Poison

POISON. 1991

Director: Todd Haynes

Reviewed by Paghat the Ratgirl



This barely watchable film consists of three short stories so loosely based on works of Gene Genet that to even make the claim that these are Genet stories ranks somewhere between insulting & cowardly -- cowardly because of an evident fear within the director of admitting his tawdriest sex fantasies are strictly his own & nothing at all to do with a Decadent French homosexual genius.

What makes this film such a failure is the additional pretense that it is a feature-length movie. It's an anthology with each story inexpertly cut to ribbons & spliced back together awkwardly with clumsy shifts back & forth between tales. The stories do not comment on one another & intercutting them just reduces them to puzzles to sort out. If they'd been presented honestly as three separate short films, they might not be a whole lot better, but they'd be a whole lot less clumsy.

"Homo" is soft-core masochistic faggot porn reminiscent of by Ken Anger's marching sailors-on-parade personal jack-off film. If the viewer doesn't share Haynes' fetishistic interest in homosexual masochism in prison, there's not much of a story here, it just all builds with tense unloving sexuality to an s/m flashback of a boy with his mouth wide open being used as a spitoon by bullies. Our voyeuristic point-of-view character watches & rather than feeling empathy or sorrow or horror, (as the director himself has explained) the voyeur wishes it was him it'd be such fun.

Framing "Homo" as erotica left no room for deeper character, though it was moodily photographed & if porn deserves awards, this is undoubtedly more artful than most porn. If it had been a short story by Paul Bowles it might've transcended its tawdriness, because he could present even the most specific deviant fantasy as of universal meaning. But Haynes wasn't up to making it view like anything in addition to his own ritualistic masturbation fantasy, which anyone even close to being the same kind of masochist might find very exciting.

"Hero" is somewhat more complex, told in news documentary style of an investigative reporter trying to find out the facts behind the story of a seven year old child often beaten by classmates & who shot his cruel father to save his mother immediately before the boy jumped out a window & flew up to heaven.

This faux documentary never gets to the heart of the legend, neither proving it nor disproving it. Apart from Haynes' admitted spanking fetish which he cannot resist inserting into several of his films (especially Dottie Gets Spanked), this odd tale of a child masochist who manipulates other children into hurting him, has a demented psychological credibility.

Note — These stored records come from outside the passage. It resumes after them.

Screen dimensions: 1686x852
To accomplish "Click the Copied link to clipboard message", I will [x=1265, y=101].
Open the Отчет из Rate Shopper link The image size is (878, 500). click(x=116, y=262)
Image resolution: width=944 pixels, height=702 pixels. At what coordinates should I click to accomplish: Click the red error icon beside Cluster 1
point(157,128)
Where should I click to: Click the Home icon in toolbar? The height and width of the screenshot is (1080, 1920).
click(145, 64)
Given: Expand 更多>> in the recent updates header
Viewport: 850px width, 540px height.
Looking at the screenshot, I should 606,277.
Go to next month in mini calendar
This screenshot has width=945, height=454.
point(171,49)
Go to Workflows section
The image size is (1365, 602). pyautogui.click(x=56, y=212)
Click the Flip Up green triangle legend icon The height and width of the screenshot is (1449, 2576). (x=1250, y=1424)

Despite that we never actually meet or see this deviant child except through the eyes of all who observed him during his short time on earth, we have several diverse portraits of what others thought of him as either a demon or an angel. This would've been much the best of the three films but due to being intercut with inferior stories, it loses all the impact it might have had uninterrupted.

The third tale is something of a horror spoof shot in black & white & occasionally resembling visually the Z-grade sci-fi films of the 1950s.

It's the story of a scientist who accidentally inflicts himself with what we are repeatedly told is leprosy, but of a virulent fantasy-type associated with the sex drive & easily spread like herpes. The scientist becomes the city-terrorizing leprosy-killer infecting disease on people & just outright killing women.

The story is internally so irrationally told that it is like a little sci-fi story as told by an eleven or twelve year old not yet skillful at weaving a tale, & I have the appalling suspicion that that's how old Haynes was when he wrote it. But it has its moments so long as one believes the weak comedy was intentional & if the viewer is already used to the crappiness of cheapo SciFi.

It is also, of course, an expression of the director's own avowed fear of sex & preference for demeaning sex, & we gotta give him credit for letting it all stick out there like a flasher in the park. But it'd be better if he could bleed his own sexual dementedness on viewers within slightly less self-absorbed stories.

There is no frame story & no explanation for why this anthology should be regarded as Poison, but the common denominator is masochism & the filthiness & toxicity & the diseased nature of sexual desire. Anyone who finds sex rather pleasant (& that would include masochists) probably won't relate much to these seemingly self-hating stories filmed by a young faggot not yet used to himself as a gay man nor quite skillful enough to convey his loathings & desires more artfully. The film nevertheless won a Sundance honor, so either there are a lot self-loathing people out there who could relate, or a lot of people pleased to know faggots hate themselves.

Haynes went on to make much better films than this, with less psychiatric self-counselling as the impetus, & graceful about perversion, especially Velvet Goldmine (1998) which conveys the self-destructive bisexual world of the glam-rock era, or Far from Heaven (2002) which not too awkwardly uses an interactial love affair in the 1950s to convey the director's feelings about homosexual love today, & uses an illicit affair as a parallel to the furtiveness of the gay closet, & uses racism to convey his own feelings about homophobia. So it rings a little false but provides sufficient "distance" that he can tell a story that doesn't boil down to whinging about himself as a masochistic faggot disliked by the world with almost as much venom as he once (we'll hope no longer) disliked himself.